Nachdem wir den ersten Teil angeschaut hatten, gingen wir mit den anderen um 12 Uhr ins Freie, um unsere Kräfte für die folgenden vier Stunden zu stärken. Man musste an das Mittagessen denken, doch wir konnten eben nur daran denken, denn diese gute Absicht auszuführen war unmöglich. Die diesen Platz umgebenden Zelte mit Verpflegung und Bier waren von den aus dem Theater herausgeströmten Zuschauern buchstäblich umlagert, und jedes Stück Brot, jeder Krug Bier konnte nur im Kampf erobert werden. In das Dorf zurückzukehren, war unmöglich, da zum Essen und Ausruhen lediglich eine Stunde Zeit war, das Dorf aber nicht nahe war, und so waren wir wieder gezwungen, uns um Hilfe an die Zöllner und Pharisäer zu wenden, die hier in ihren Theaterkostümen spazieren gingen. Mit der den Bayern eigenen Gutmütigkeit beeilte sich jeder von ihnen, uns etwas zu bringen, der eine brachte Brot, der andere Würstchen, der dritte einen riesigen Krug Bier. Und nachdem wir uns mit dieser bescheidenen Nahrung gestärkt hatten, eilten wir zurück, um unsere Plätze einzunehmen, umso mehr als schon der zweite Kanonenschuss zu hören war, und nach dem dritten die Vorstellung begann. Im zweiten Teil war der Höhepunkt die Kreuzigung. Diese Szene wurde makellos gespielt. Es war sehr vernünftig, dass der Akt des Annagelns an das Kreuz hinter der Szene durchgeführt wurde. Man hörte nur das Einschlagen von Nägeln, und als sich der Vorhang hob, eröffnete sich den Zuschauern das Bild von drei Kreuzen mit den an ihnen hängenden Körpern, das vollständig nach dem Vorbild des berühmten Gemäldes von Rubens komponiert war. Doch es wäre gut gewesen, wenn dies wirklich nur ein Bild gewesen wäre, wenn auch ein lebendiges. Als aber aus dem Mund des Gekreuzigten die berühmten sieben Wörter aus dem Evangelium erklangen, empörte sich das religiöse Gefühl unwillkürlich; man fühlte eine Profanierung der heiligen Handlung, besonders deshalb, weil diese Worte im lokalen Dialekt gesprochen wurden, den das einfache Volk spricht.

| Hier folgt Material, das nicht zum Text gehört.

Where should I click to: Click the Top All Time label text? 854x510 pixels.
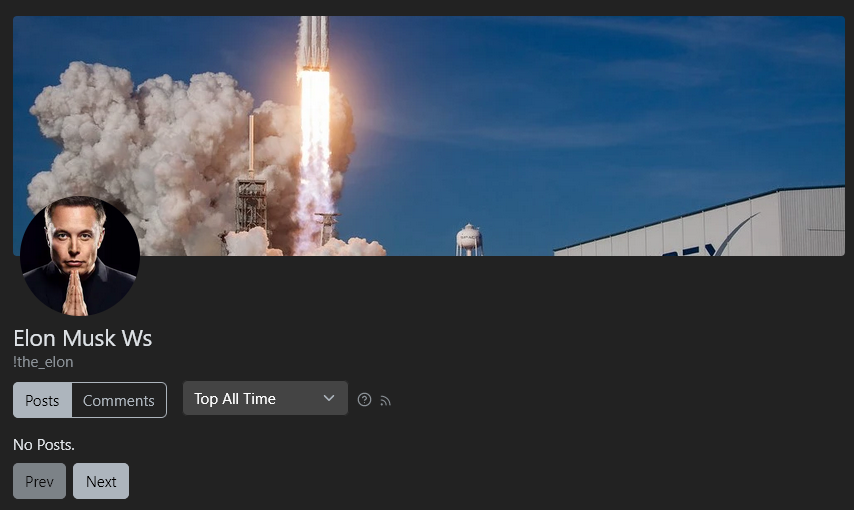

Nachdem wir all das bis zum Ende durchgehalten hatten, verließen wir diese Vorstellung um 5 Uhr, voll verschiedener Eindrücke, über die wir uns nicht Rechenschaft ablegen konnten. Was uns jetzt beschäftigte, war, dass wir nicht noch eine Nacht im Hause unserer Gottesmutter bleiben wollten, sondern nach Möglichkeit eine andere, bequemere Unterkunft suchen wollten. Zum Glück bot uns gleich beim Theater ein Kutscher aus Partenkirchen an, uns in diesen Ort zu fahren, der durch seine schöne Lage berühmt ist und deswegen von vielen Touristen besucht wird. Wir freuten uns über diese Gelegenheit, ergriffen sofort unser Gepäck und fuhren los.